▶ _CONJUNTO DE TAREFAS_:
1) Segundo o texto sobre a Assembleia Legislativa, quantos parlamentares são eleitos para ocupar um lugar na Alepe?
2) Enumere todos os assuntos que, conforme o texto sobre a Assembleia Legislativa, a série Por dentro da Alepe se propõe a abordar.
3) Retome o texto sobre a Assembleia Legislativa a partir do ponto em que ele se interrompe, dando-lhe continuidade.

▶ _TEXTO FORNECIDO_:
——————————

Provavelmente você já se confundiu ou conhece alguém que tem dúvidas sobre o que é a Assembleia Legislativa e o que faz um deputado estadual. Diferenciar a função desse mandatário da atividade realizada por um vereador ou por um representante do Congresso Nacional pode ser tarefa complicada para muitos. No entanto, compreender as responsabilidades desses representantes e identificar os canais de participação e fiscalização garantidos à população são essenciais para a efetiva participação na democracia.

Na série Por dentro da Alepe, inaugurada com esta reportagem, vamos esclarecer o papel dos 49 parlamentares eleitos para ocupar um lugar na Alepe, apresentar o caminho que os projetos legais precisam trilhar para se tornarem normas estaduais e, ainda, os canais que o cidadão dispõe para acompanhar e fiscalizar esse trabalho.

——————————

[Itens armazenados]

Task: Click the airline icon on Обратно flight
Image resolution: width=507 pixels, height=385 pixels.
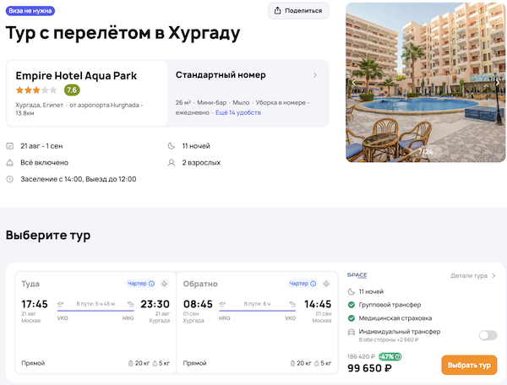Action: pyautogui.click(x=326, y=284)
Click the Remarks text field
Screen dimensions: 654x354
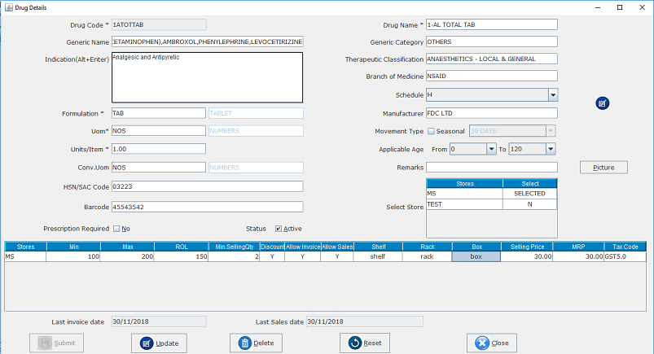coord(491,168)
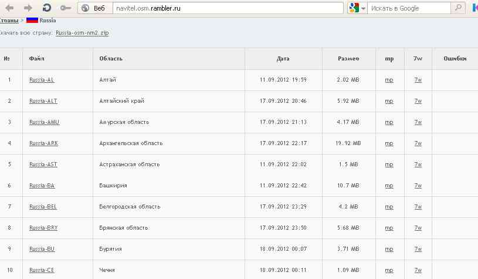The image size is (478, 279).
Task: Click the browser Back arrow
Action: [x=10, y=8]
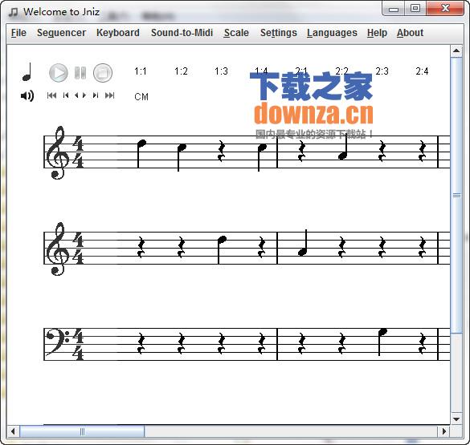Jump to the end with fast-forward icon
470x445 pixels.
110,95
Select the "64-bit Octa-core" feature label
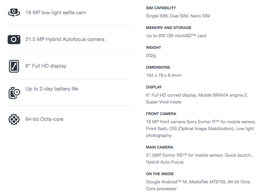Image resolution: width=262 pixels, height=195 pixels. point(44,119)
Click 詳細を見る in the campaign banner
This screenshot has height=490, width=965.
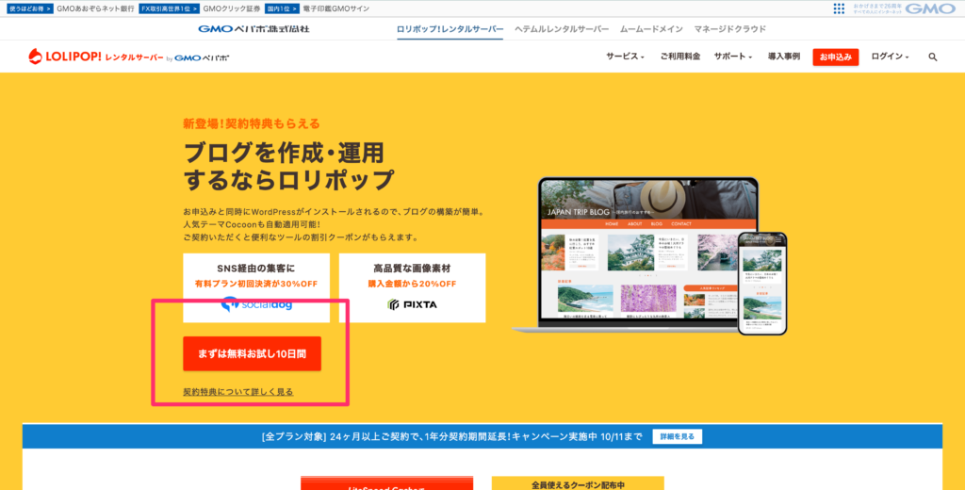(677, 436)
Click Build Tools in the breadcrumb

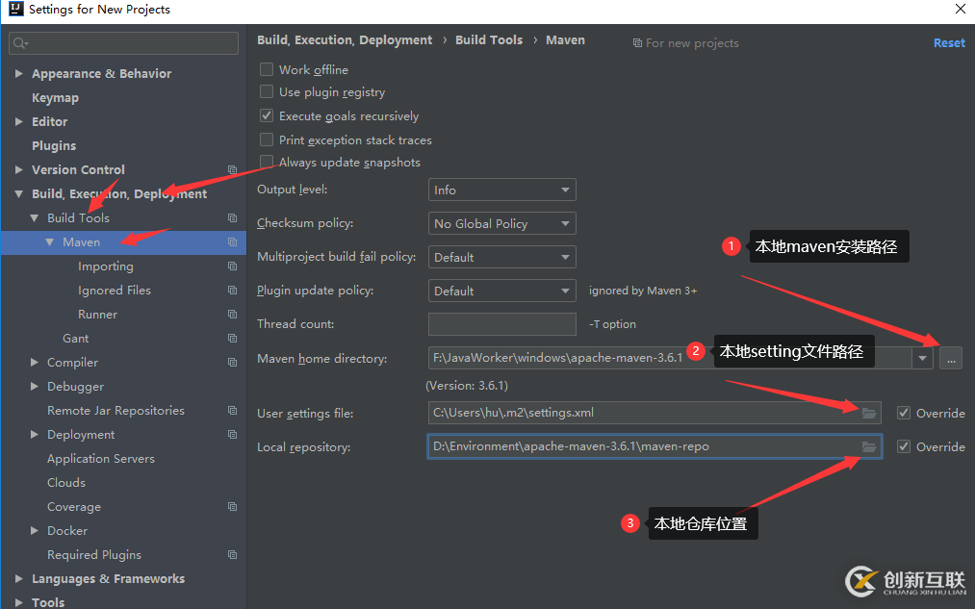(489, 40)
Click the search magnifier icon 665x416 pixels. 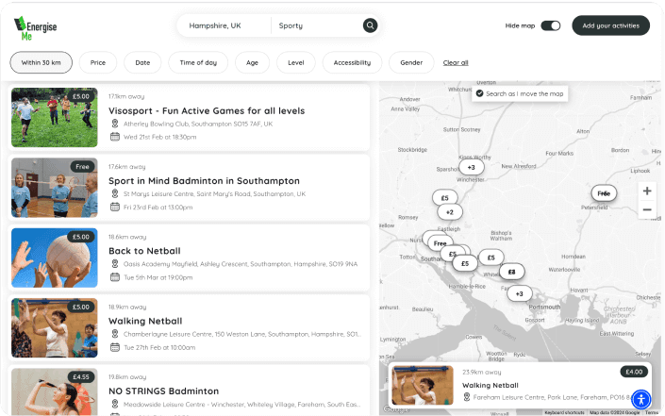(370, 25)
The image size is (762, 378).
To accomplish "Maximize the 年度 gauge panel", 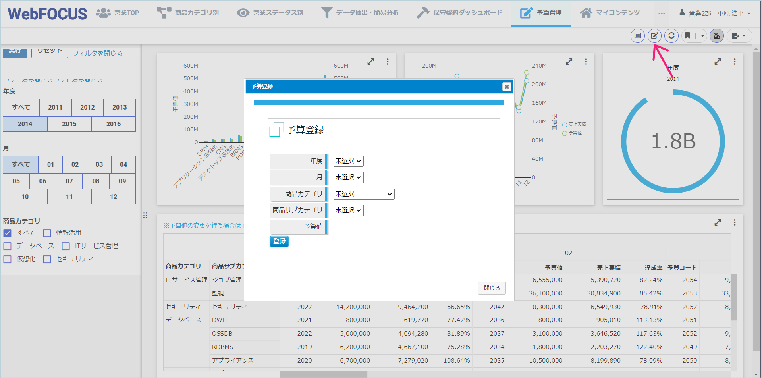I will coord(718,62).
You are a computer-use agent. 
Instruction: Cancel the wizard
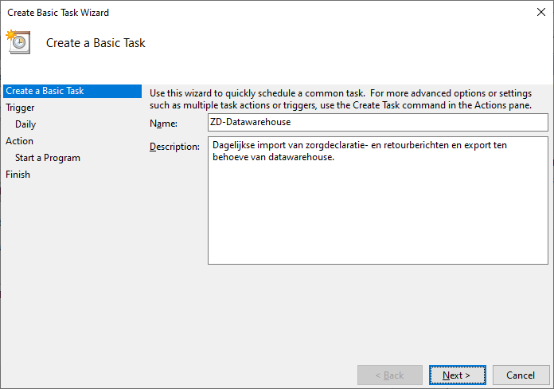tap(521, 375)
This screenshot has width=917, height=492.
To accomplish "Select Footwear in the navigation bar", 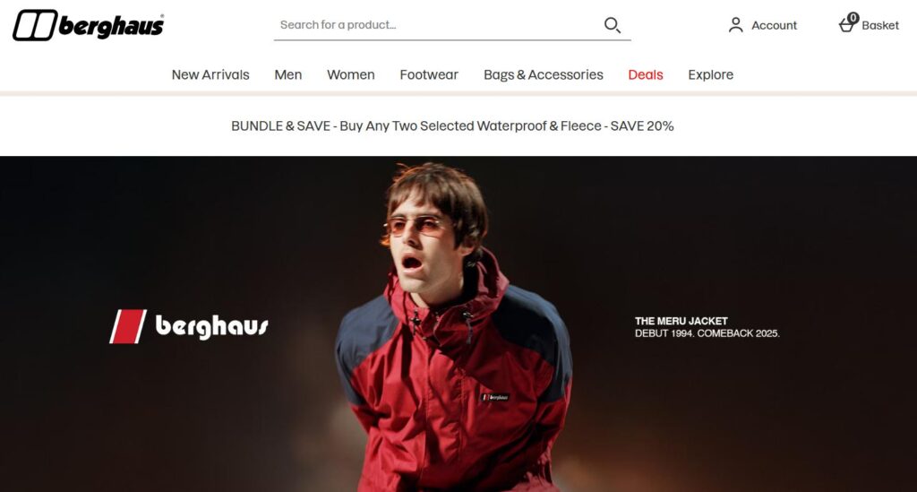I will point(429,75).
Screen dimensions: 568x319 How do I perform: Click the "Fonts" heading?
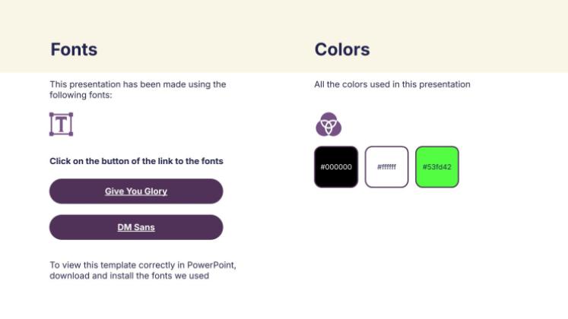[x=74, y=50]
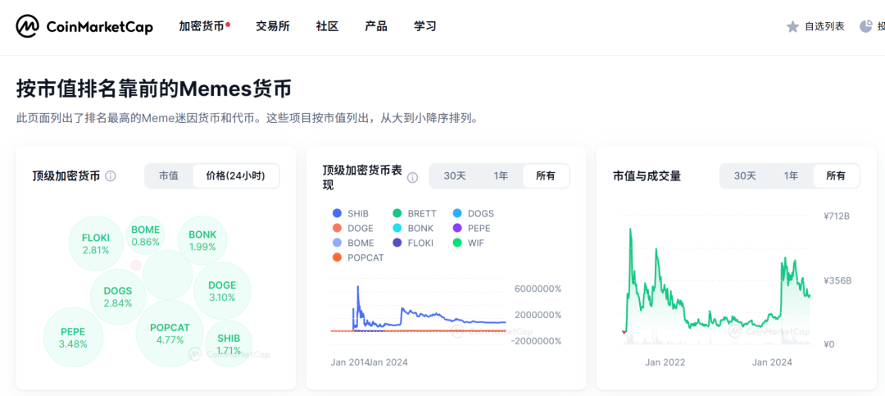Open the 自选列表 link

pos(824,26)
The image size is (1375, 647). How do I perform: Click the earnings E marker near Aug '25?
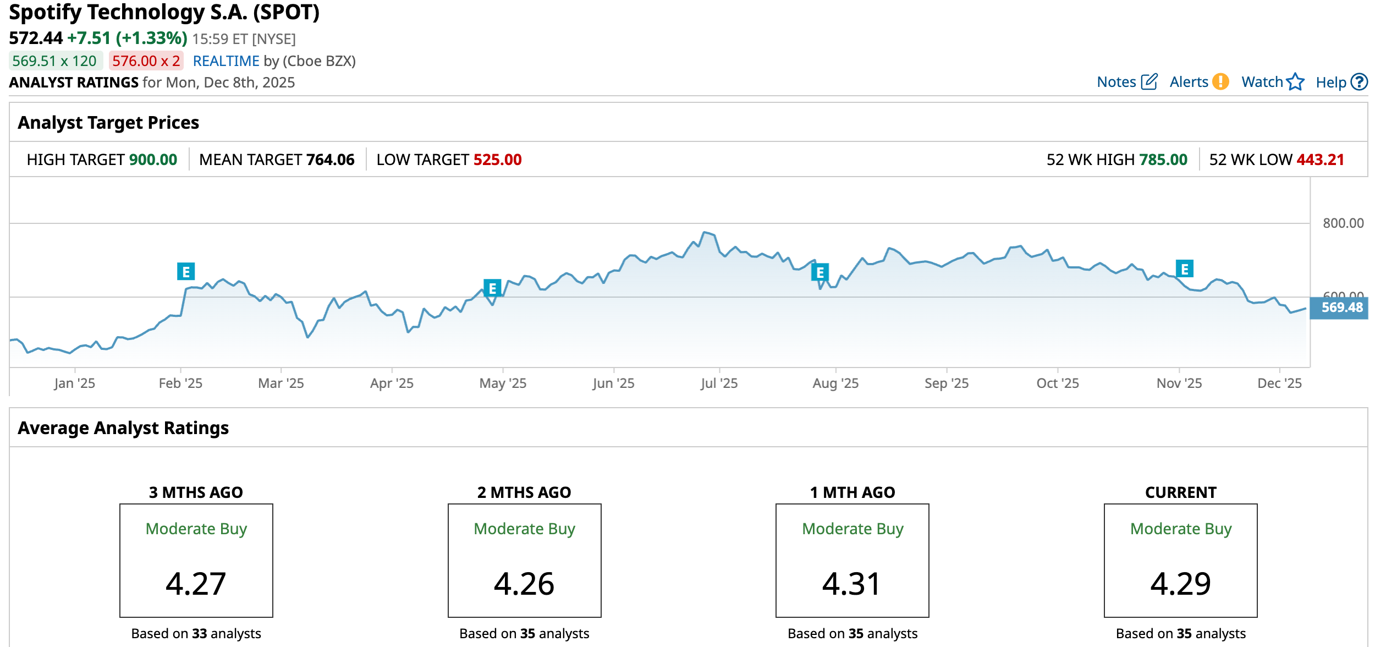coord(820,272)
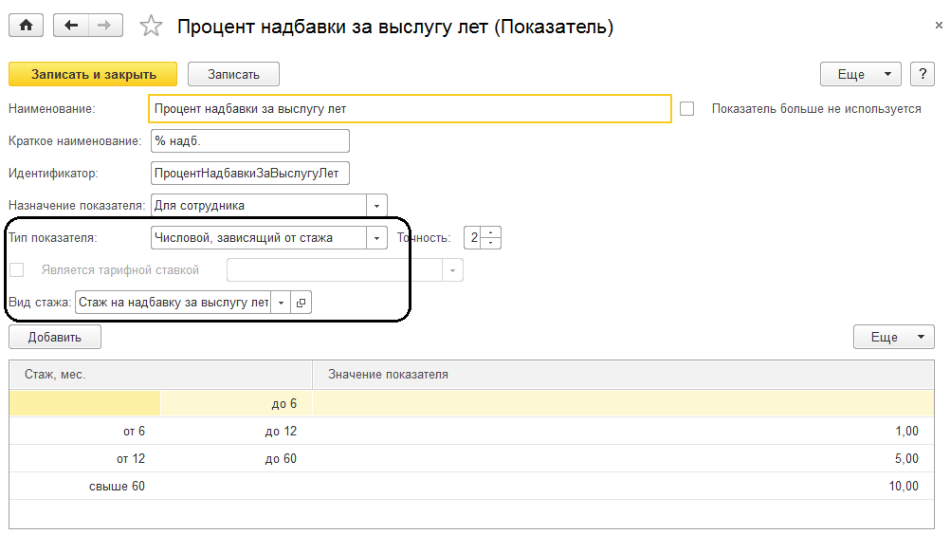Open the table's Еще menu
Viewport: 950px width, 535px height.
coord(894,337)
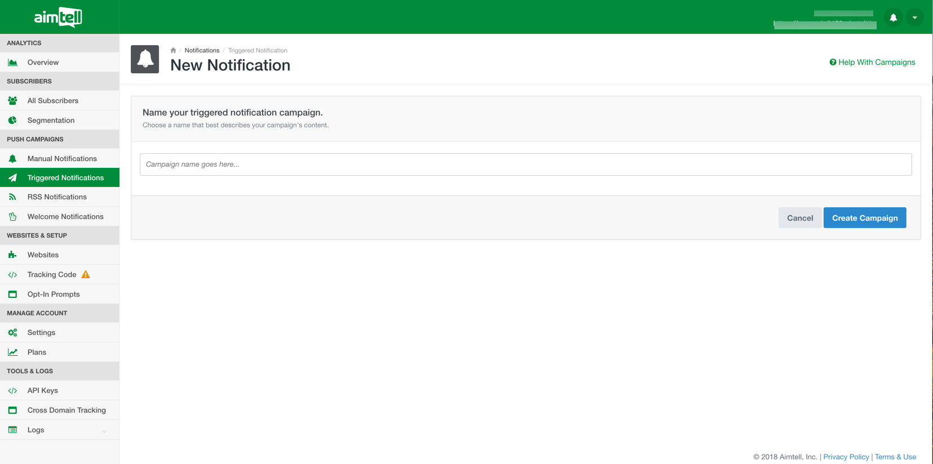Expand the Logs menu chevron
Viewport: 933px width, 464px height.
pyautogui.click(x=104, y=431)
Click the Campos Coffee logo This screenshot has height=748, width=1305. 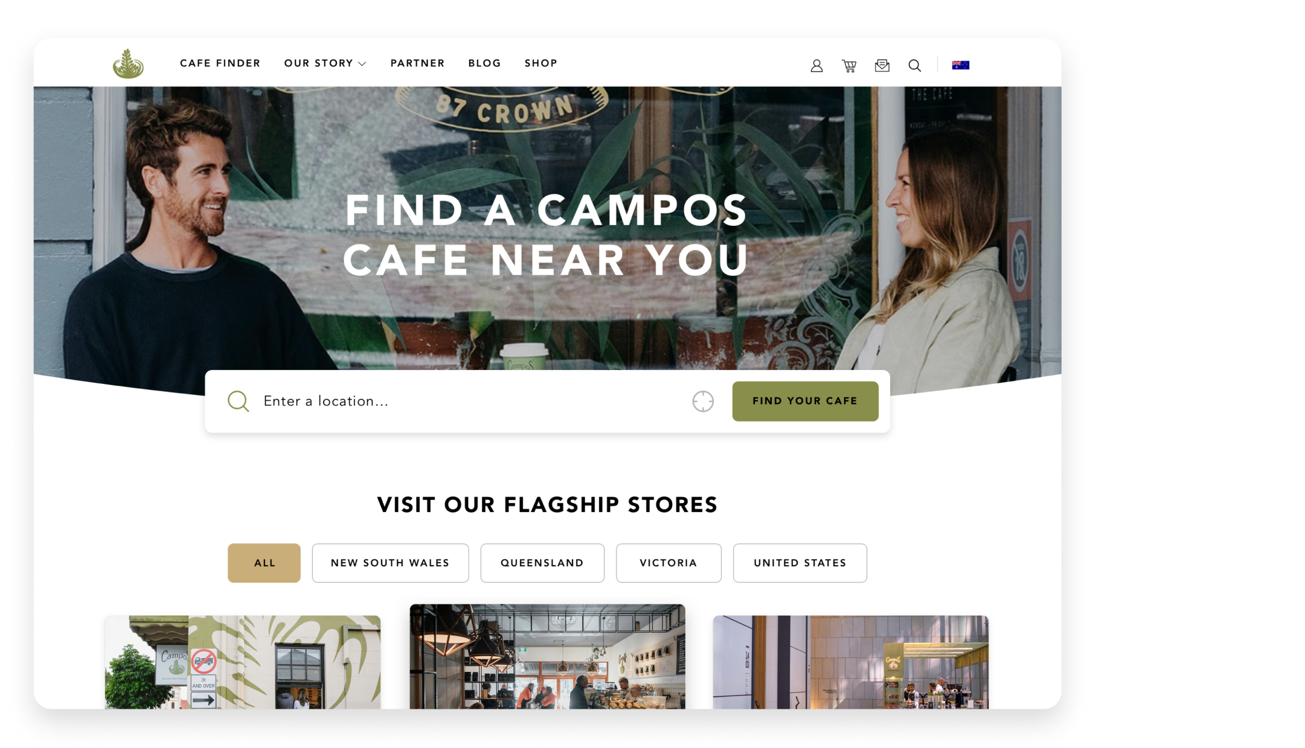click(128, 64)
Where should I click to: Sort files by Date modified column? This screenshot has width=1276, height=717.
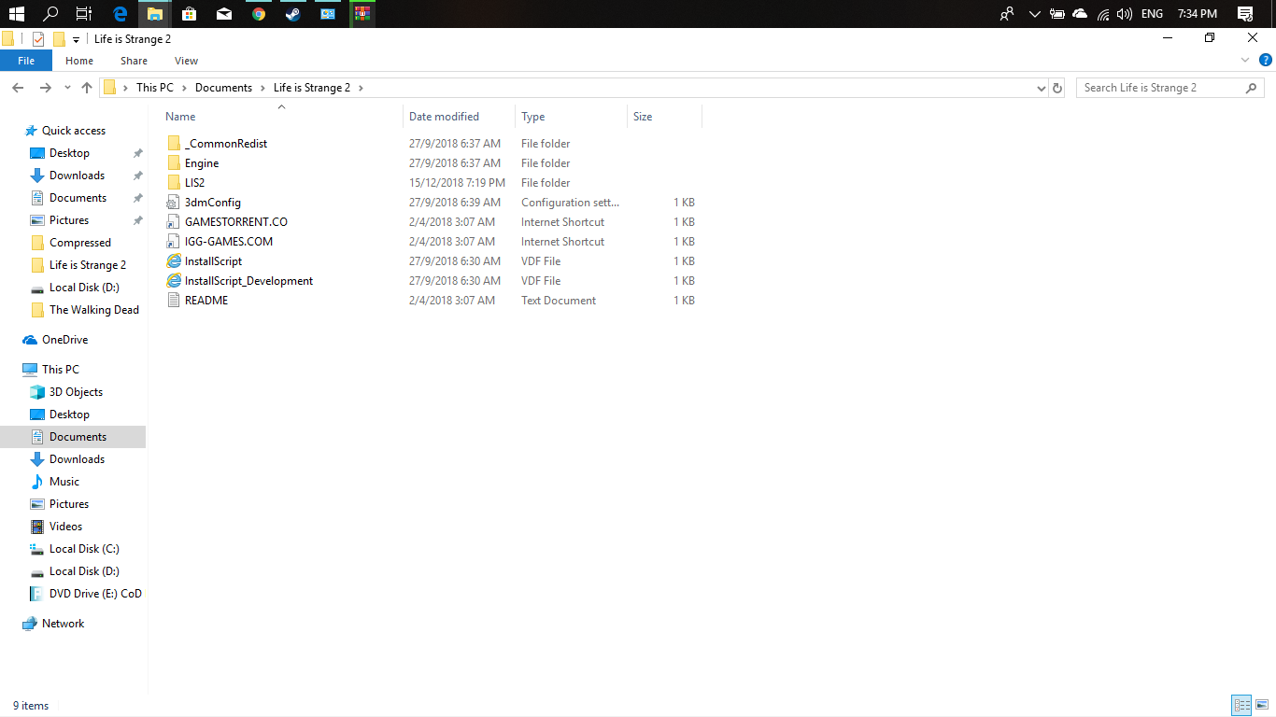[444, 117]
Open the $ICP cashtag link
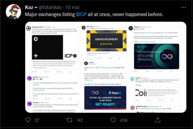 (x=81, y=14)
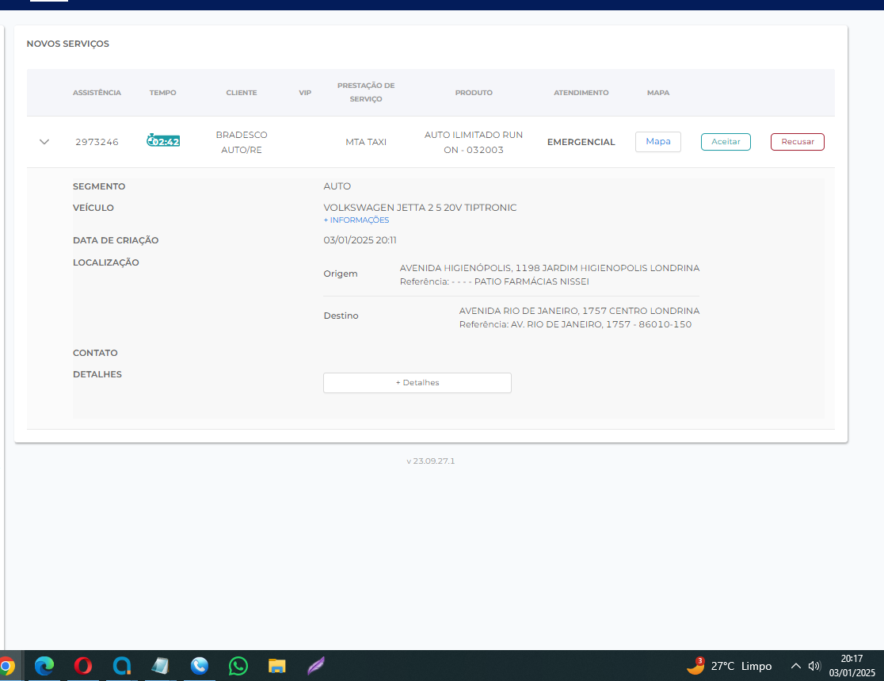Open Google Chrome in the taskbar
This screenshot has width=884, height=681.
click(x=5, y=666)
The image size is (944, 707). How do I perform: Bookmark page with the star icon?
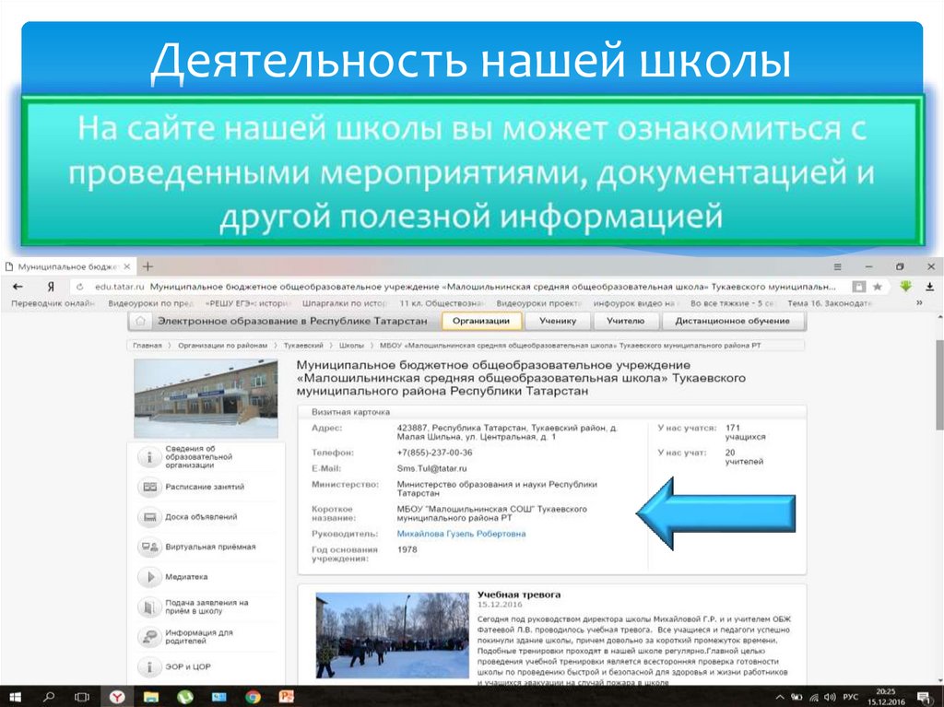pyautogui.click(x=878, y=287)
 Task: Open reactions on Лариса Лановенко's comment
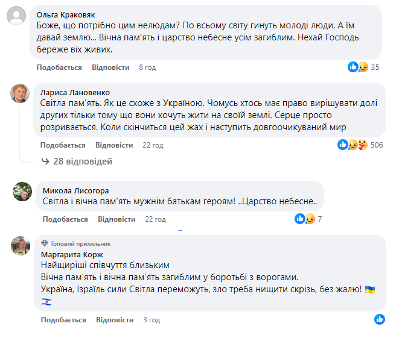tap(360, 145)
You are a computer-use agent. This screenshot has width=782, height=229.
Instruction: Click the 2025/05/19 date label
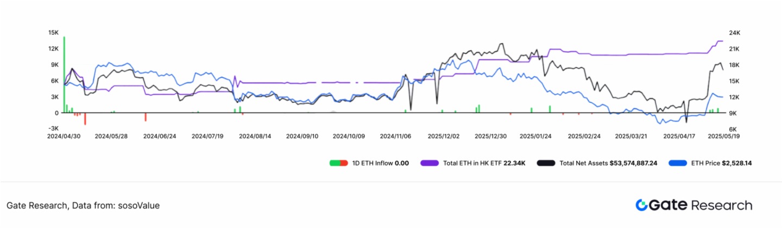(x=723, y=136)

——————————

▶ _RESULTADOS DO EXERCÍCIO_:
1) 49 parlamentares.

2)
- O papel dos 49 parlamentares eleitos para ocupar um lugar na Alepe
- O caminho que os projetos legais precisam trilhar para se tornarem normas estaduais
- Os canais de que o cidadão dispõe para acompanhar e fiscalizar esse trabalho

3)
“Muitas vezes, quando visitamos nossas bases, muitas pessoas nos questionam, por exemplo, sobre o calçamento de ruas, uma função que não é do deputado estadual”, exemplifica o presidente da Assembleia, deputado Eriberto Medeiros (PP). “Nosso grande desafio à frente da Mesa Diretora é encontrar formas de mostrar melhor à população como funciona a Casa: os trabalhos que realizamos e quais as verdadeiras tarefas desempenhadas pelos deputados, para que eles nos cobrem aquilo que realmente devemos fazer“, emendou. Assista a entrevista na íntegra:

Para começar, é importante esclarecer que os deputados fazem parte do Poder Legislativo, que tem três funções principais estabelecidas pela Constituição Federal: representar as diversas orientações da sociedade, criar leis e fiscalizar as ações do presidente, governador ou prefeito (ver arte).

Os parlamentares estaduais reúnem-se nas Assembleias Legislativas – no caso de Pernambuco, a Alepe. Mas a atuação do deputado estende-se para além da sede física, no Recife, já que é papel desse representante ir até a população para colher as demandas e ser porta-voz delas no Parlamento.

“Segmentos sociais, organizações da sociedade civil, sindicatos ou, até mesmo, grupos privados buscam os deputados para apresentar demandas”, explica o líder do Governo, deputado Isaltino Nascimento (PSB). “Muitas vezes, essas sugestões são acolhidas e viram emendas, ou seja, alterações aos projetos de lei que votamos”, acrescentou.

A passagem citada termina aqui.